A Message from Our President

As a member of the Audubon Society and a viewer of this web site, you are probably interested in not just birds, but in all wildlife and their habitats. Birds are good indicators of changes in their environment—the “canary in the coal mine.”

Recent reports describe the serious problem of bird loss. In a study issued on September 19 in the journal Science, Kenneth Rosenberg et al. report that there are nearly 3 billion fewer birds across North America today than there were in 1970, a loss of approximately 30%. Experts at the Cornell Lab of Ornithology were astonished by the numbers. Habitat loss seems to be a driving force, along with climate change.

© Michele Rosenbaum

Two more recent articles have come out. “Survival by Degrees,” an article published October 10 by Kenn Kaufman, a field editor for Audubon magazine, states that Audubon scientists have analyzed the current geographical range of 604 North American bird species and modeled how those ranges would change with different levels of warming. The second article is in the autumn issue of Living Bird, Cornell Lab of Ornithology’s quarterly magazine. It’s titled “Vanishing: More Than 1 in 4 Birds Has Disappeared in the Last 50 Years.”

Here are actions we can all take now to help birds:

  • Make windows safe from bird strikes. Install screens or specialized curtains, or attach stickers to break up the reflections.
  • Keep cats indoors. Speak out about the impacts of  feral cat colonies. Cats are a top source of bird loss.
  • Plant native plants as sources of nectar, seeds, berries, and insects for the birds.
  • Avoid pesticide use around your home, and buy organic food.
  • Drink shade-grown coffee with the Rainforest Alliance or Bird Friendly Smithsonian certification. The coffee is grown beneath trees that help migratory birds survive the winter.
  • Avoid single-use plastics. Recycle to keep plastics out of landfills and the ocean.
  • Watch birds and report what you see to eBird, Project Feeder Watch, or the Christmas Bird Count. Become that citizen scientist.

Visit the Cornell Lab of Ornithology for more information on everyday steps to help the birds. Other helpful sources are Wild Birds Unlimited, Bird Watcher’s Digest, and Birds & Blooms.
========================================================================
**Directions**
According to the president's message, why should bird lovers drink shade-grown coffee? Answer in one to three sentences. The records play no part in what comes next.
========================================================================
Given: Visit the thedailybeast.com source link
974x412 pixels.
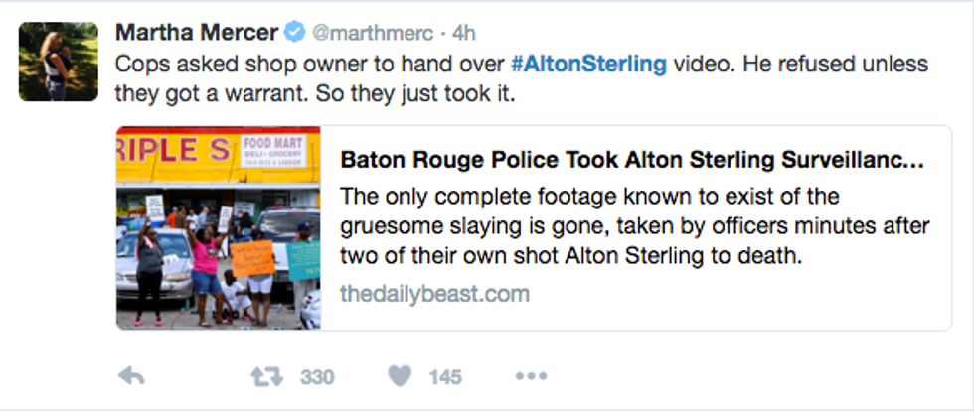Looking at the screenshot, I should [434, 293].
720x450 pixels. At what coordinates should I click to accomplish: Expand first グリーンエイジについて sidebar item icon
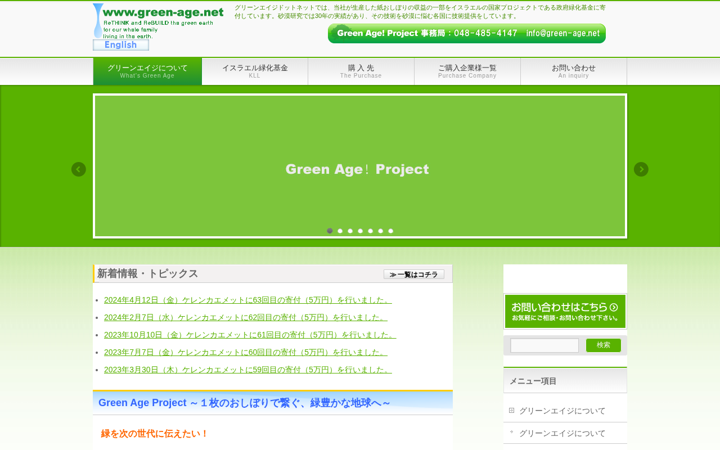(511, 410)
========================================================================
**Completed task**
Shade-grown coffee is grown beneath trees that help migratory birds survive the winter. The message recommends coffee with Rainforest Alliance or Bird Friendly Smithsonian certification.